MATERIAL SUPPLIED below:

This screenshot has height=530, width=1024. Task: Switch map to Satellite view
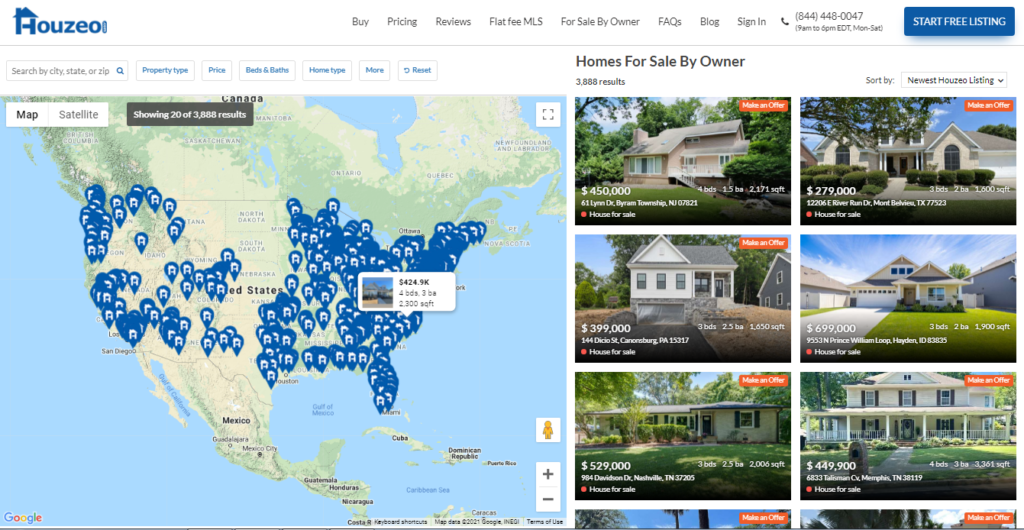point(78,115)
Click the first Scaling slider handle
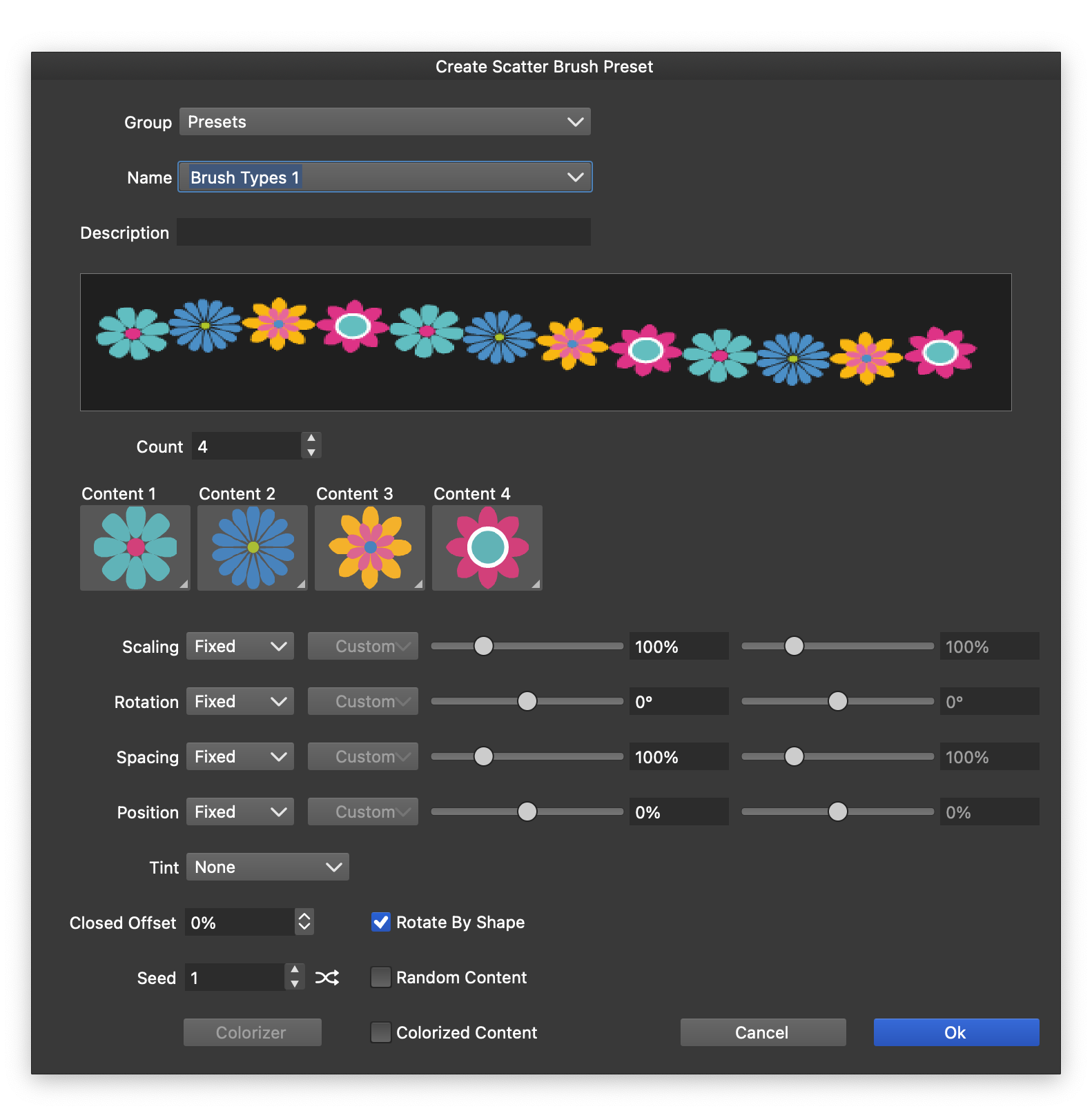The image size is (1092, 1111). coord(484,647)
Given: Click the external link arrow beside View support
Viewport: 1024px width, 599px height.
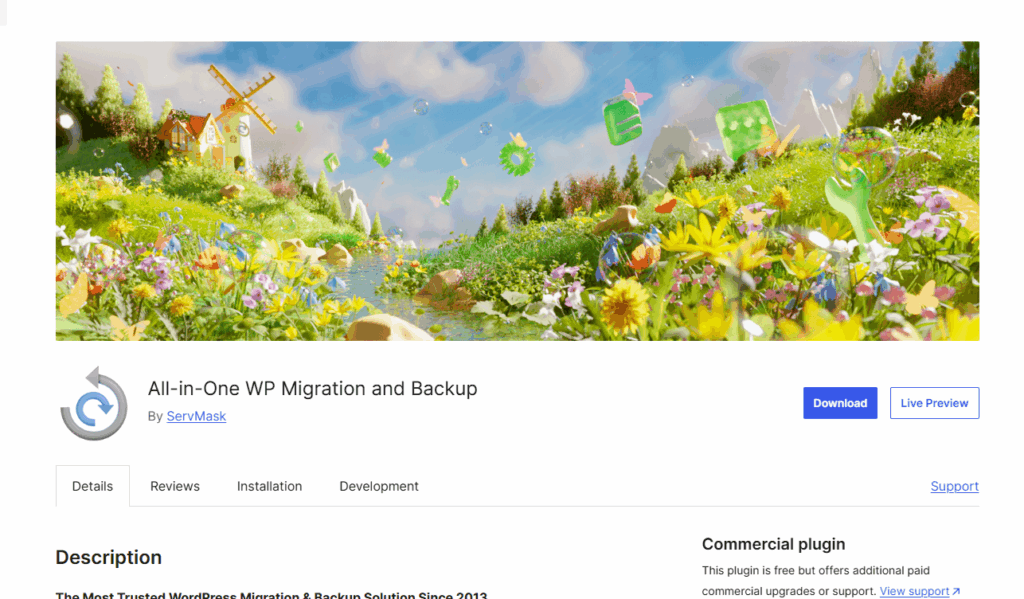Looking at the screenshot, I should point(956,592).
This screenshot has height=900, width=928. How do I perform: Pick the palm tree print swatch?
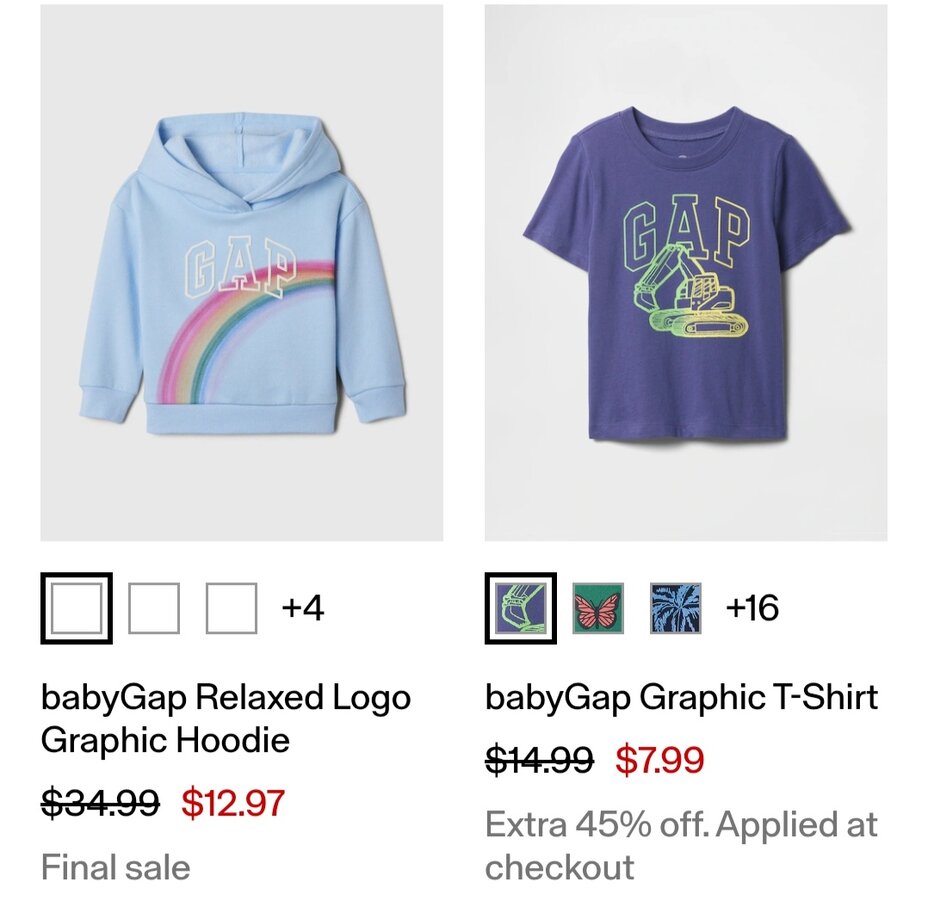pyautogui.click(x=675, y=608)

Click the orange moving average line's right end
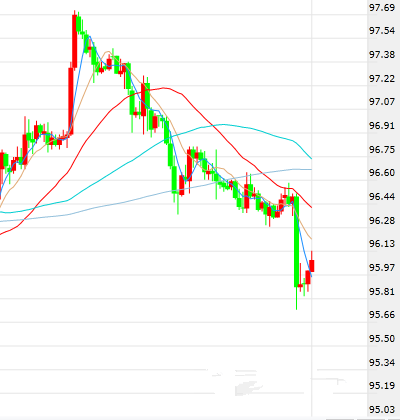coord(310,238)
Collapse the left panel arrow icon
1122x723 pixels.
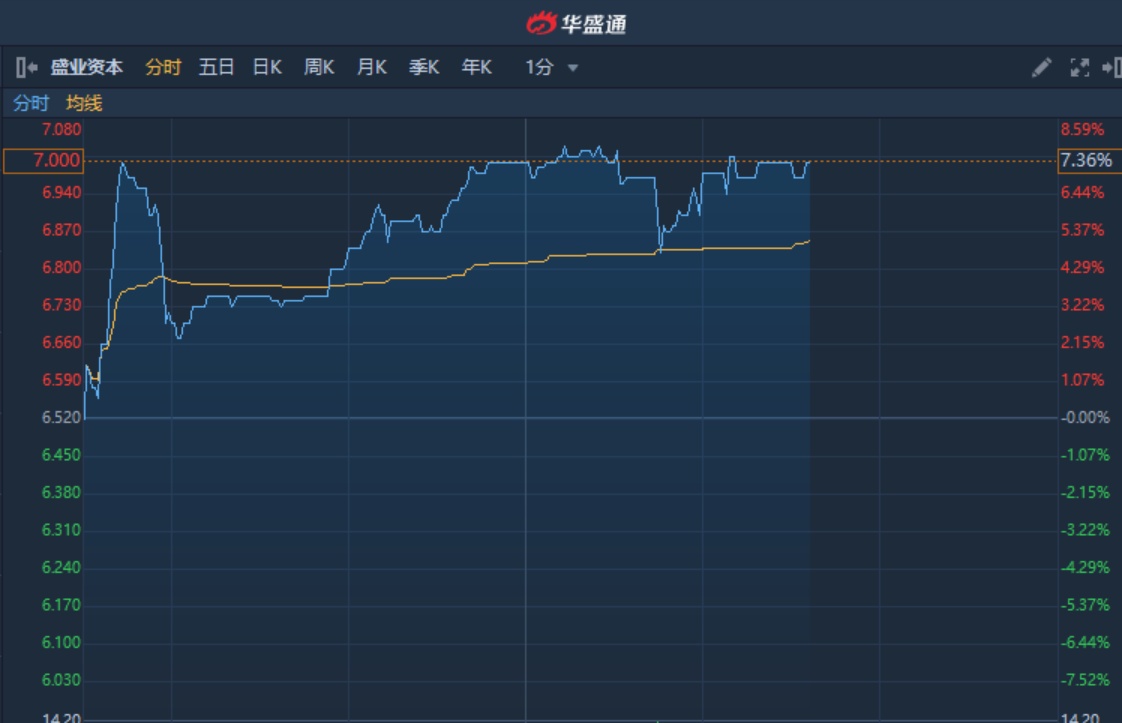(x=26, y=68)
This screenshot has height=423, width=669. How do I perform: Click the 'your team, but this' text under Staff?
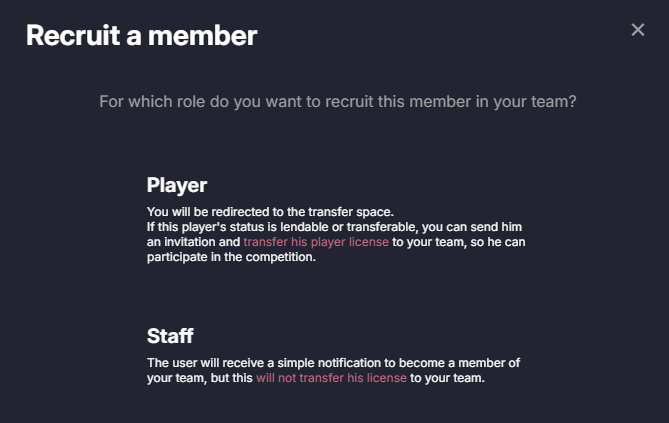pyautogui.click(x=200, y=378)
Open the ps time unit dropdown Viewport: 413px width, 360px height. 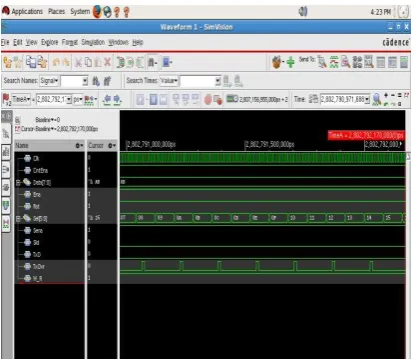(x=78, y=99)
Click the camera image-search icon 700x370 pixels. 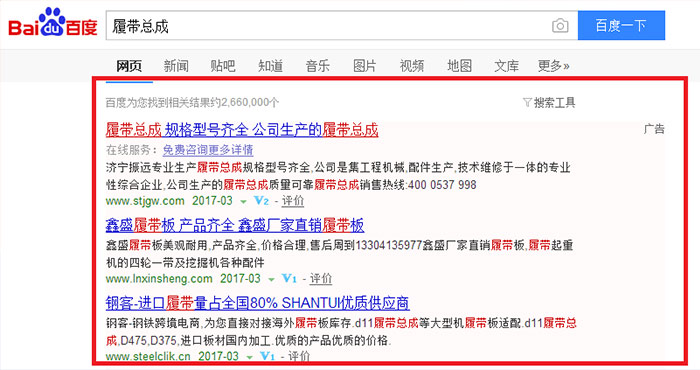click(x=560, y=26)
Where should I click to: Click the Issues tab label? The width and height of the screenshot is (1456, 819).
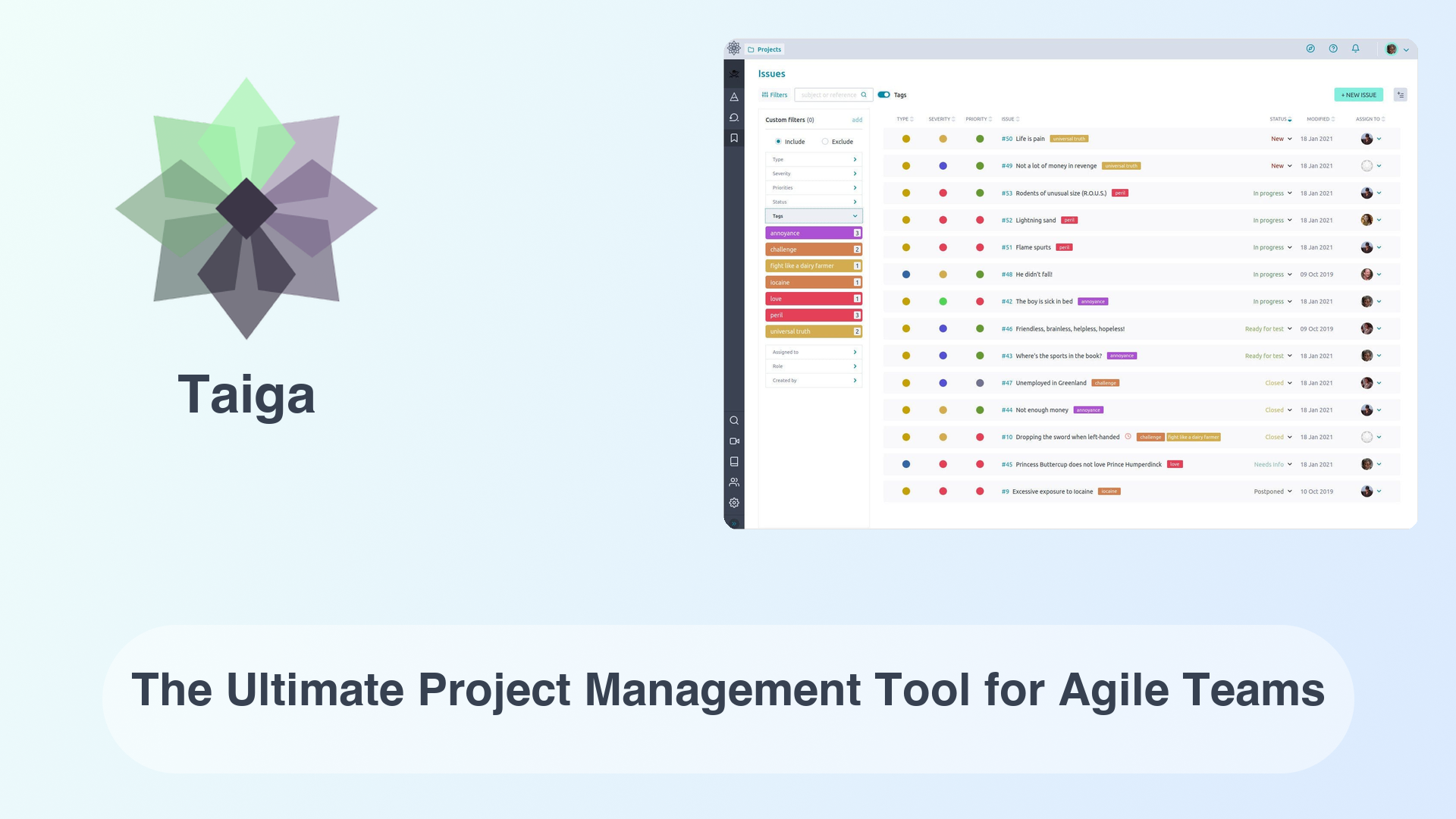[x=771, y=73]
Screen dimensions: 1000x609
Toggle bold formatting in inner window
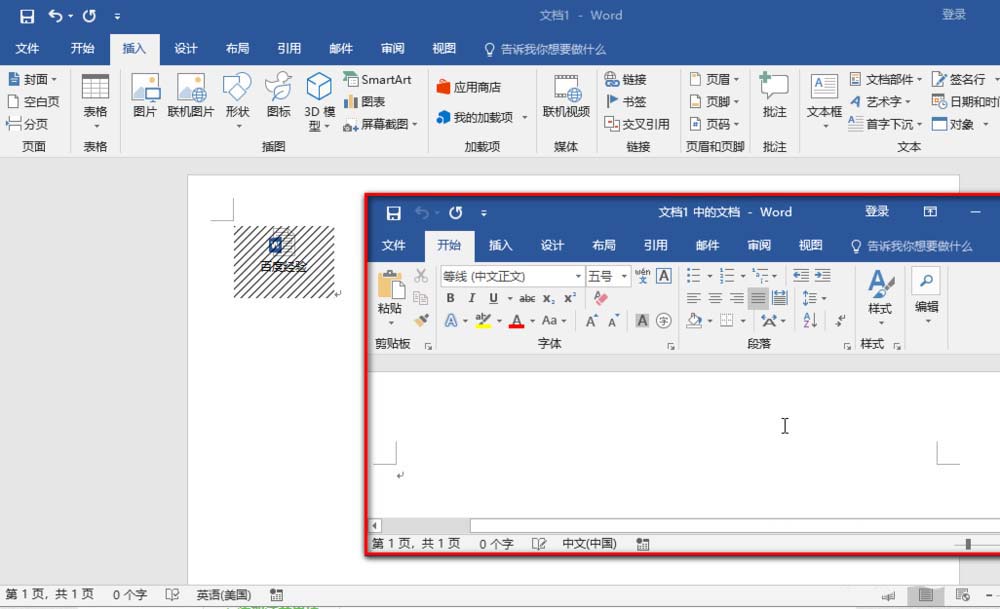(450, 298)
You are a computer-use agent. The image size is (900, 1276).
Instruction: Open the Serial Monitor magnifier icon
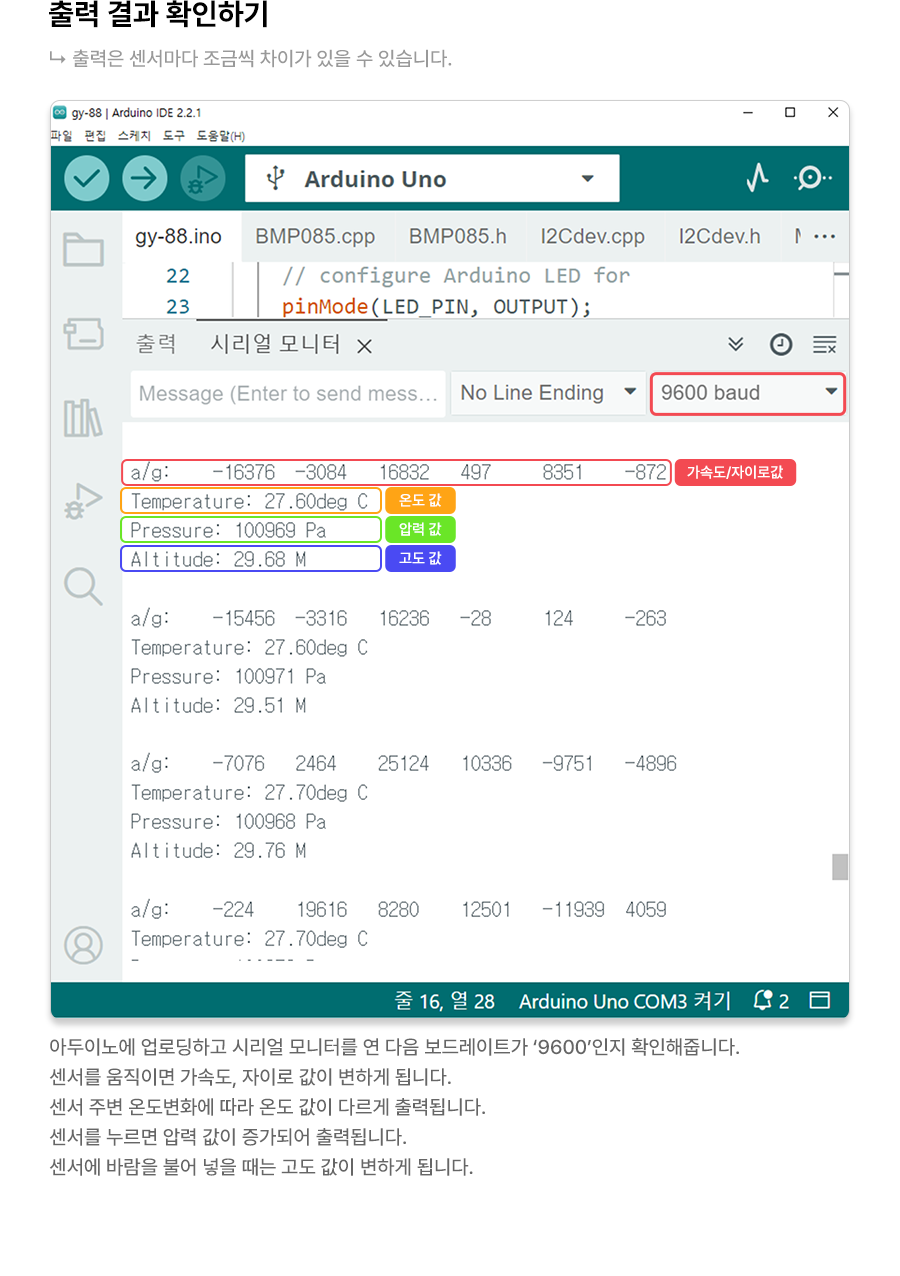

End of MATERIAL SUPPLIED.

_TASK PROMPT:_ Your answer must be a single number: the count of lines in the records that hold the word "arrow".

_SOLUTION TO THE PROBLEM:_ 2